Tiba-tiba Rebo menowel tangan Slamet dan Bejo. Keduanya menoleh dan melihat kearah yang dipandang Rebo, dan mereka menjadi terharu. Sebagai orang-orang yang berpengalaman mereka melihat betapa Sekarsih sedang merawat pemuda pertapa itu dengan mesra, melihat betapa tangan gadis itu dengan gerakan halus menggunakan kain yang dicelup air panas mengusap-usap dahi orang sakit itu, betapa pandangan mata Sekarsih bagaikan melekat pada wajah si sakit yang pucat dan tampan itu. Ketika mereka mendekat untuk menengok si sakit, baru Sekarsih seperti sadar dan dengan muka merah ia tersipu-sipu menarik tangannya, lalu sebagai alasan akan sikapnya tadi ia berkata lirih:
"Kasihan sekali dia..."
Slamet mengangguk-angguk membenarkan, hanya dengan maksud untuk menenangkan hati dan membantu Sekarsih menghilangkan rasa malunya:
"Memang patut dikasihani muda belia yang malang ini. Ingin aku mengetahui apa gerangan yang menyebabkan dia meninggalkan dunia ramai memasuki tempat terpencil seperti Guwolangse. Masih begini muda"
Hemmm","
Setelah meninggalkan sedikit uang untuk membantu membeli obat bagi yang sakit, Slamet dan teman-temannya lalu meninggalkan rumah Pak Loka. Sebelum pergi Slamet bertanya:
"Jadi hanya sebuah buku yang hilang, pak? Buku apa namanya? Barangkali saja buku ini akan dapat membawa kita menemukan orang yang telah memasuki rumahmu."
"Anu, nak. Buku"
Eh, apa Sih, nama buku itu?"
"Buku berjudul "Sepanjang Jalan Raya", mas Slamet. Sudah seringkali aku membacanya, kalau tidak keliru pergarangnya bernama... Jepri... eh, pakai Parnol-Parnol begitu, sukar sih nama orang asing. Akan tetapi penterjemahnya adalah K. St. Pamoencak, aku ingat benar."
Slamet mengangguk-angguk. Dia seorang kutu buku, tentu saja hafal sebagian besar buku-buku sastera.
"Kau pernah membacanya? Coba katakan, siapa pelaku dalam cerita itu?"

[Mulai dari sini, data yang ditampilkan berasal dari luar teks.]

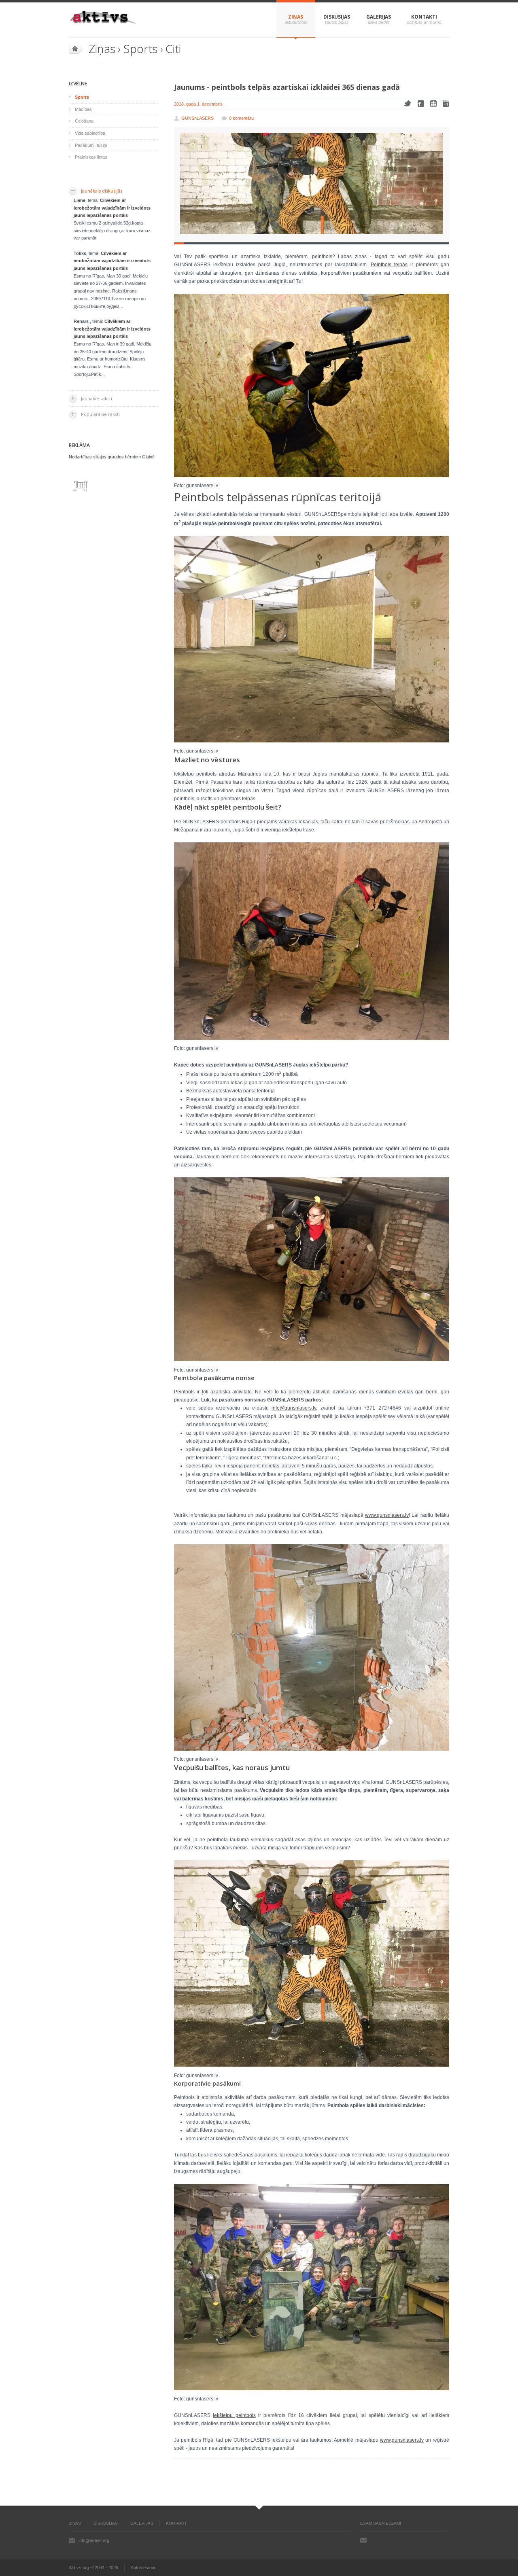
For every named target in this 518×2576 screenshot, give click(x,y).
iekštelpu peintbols (234, 2415)
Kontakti (424, 16)
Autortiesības (144, 2567)
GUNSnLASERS (197, 118)
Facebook (421, 103)
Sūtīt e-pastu (363, 2540)
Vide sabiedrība (90, 133)
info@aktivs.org (94, 2540)
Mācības (83, 109)
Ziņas (295, 16)
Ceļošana (84, 121)
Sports (140, 48)
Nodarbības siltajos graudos (96, 456)
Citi (173, 48)
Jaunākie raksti (96, 398)
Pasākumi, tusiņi (91, 145)
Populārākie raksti (100, 414)
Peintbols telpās (389, 264)
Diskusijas (336, 16)
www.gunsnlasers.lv (387, 1515)
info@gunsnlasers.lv (294, 1408)
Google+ (446, 103)
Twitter (407, 103)
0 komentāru (241, 118)
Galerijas (378, 16)
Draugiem (433, 103)
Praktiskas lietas (91, 157)
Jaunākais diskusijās (101, 191)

"Oh, aku ingat benar. Namanya Peter..."
Jawab Sekarsih.
"Tahu aku sekarang. Tak salah lagi. Buku itu "Sepanjang Jalan Raya", karangan Jefferi Farnol diterjemahkan oleh K. St. Pamoencak, terbitan Balai Pustaka. Baiklah, akan kuingat-ingat benar buku itu."
Maka pergilah tiga orang pengail itu, kembali ke warung Pak Madi. Slamet yang ingin bermain ditektip tidak pergi begitu saja. Lebih dulu ia berputar-putar diperkampungan itu dan bertanya sana-sini. Akhirnya usahanya ini memperoleh hasil. Ada orang kampung situ yang melihat bahwa belum lama tadi sebelum Pak Loka pulang ia melihat seorang laki-laki bertubuh tegap berpakaian hitam lewat didekat rumah Pak Loka!
Slamet dan teman-temannya berunding di dalam warung Pak Madi. Rebo dan Bejo mendengar kan pendapat Slamet yang diantara mereka dianggap paling cerdik.
"Tak salah lagi,"
Kata Slamet.
"Tentu ada rahasia-rahasia aneh mengelilingi diri Pak Loka dan Sekarsih. Kalau perbuatan-perbuatan yang telah dilakukan terhadap diri Sekarsih dan di dalam rumah Pak Loka hanya berdasarkan kecantikan Sekarsih, sungguh amat mustahil."
"Aku lebih mencurigai Pak Kurdo itu,"
Kata Rebo mengangguk-angguk.
"Jangan-jangan dia itu bukan seorang nelayan, hanya penjahat menyamar."
"Cocok dengan dugaanku,"
Kata Bejo sambil menjedot rokoknya.
"Tentu Pak Kurdo yang mencuri buku itu. Akan tetapi untuk apa?"
"Aku sendiripun tidak tahu dan tak dapat menduga-duga,"
Kata Rebo.
"Kawan-kawan, kita tak boleh mendiamkan saja Sekarsih dan pamannya diancam keselamatannya. Menurut perkiraanku, didalam buku itulah terletak rahasia semua ini. Aku sendiri menaruh curiga kepada Pak Kurdo. sekarang lebih baik kita perpanjang kediaman kita disini, perlu kita menyelidiki keadaan Pak Kurdo. Kalau memang ada bukti-bukti dia penjahat, kita harus minta bantuan polisi,"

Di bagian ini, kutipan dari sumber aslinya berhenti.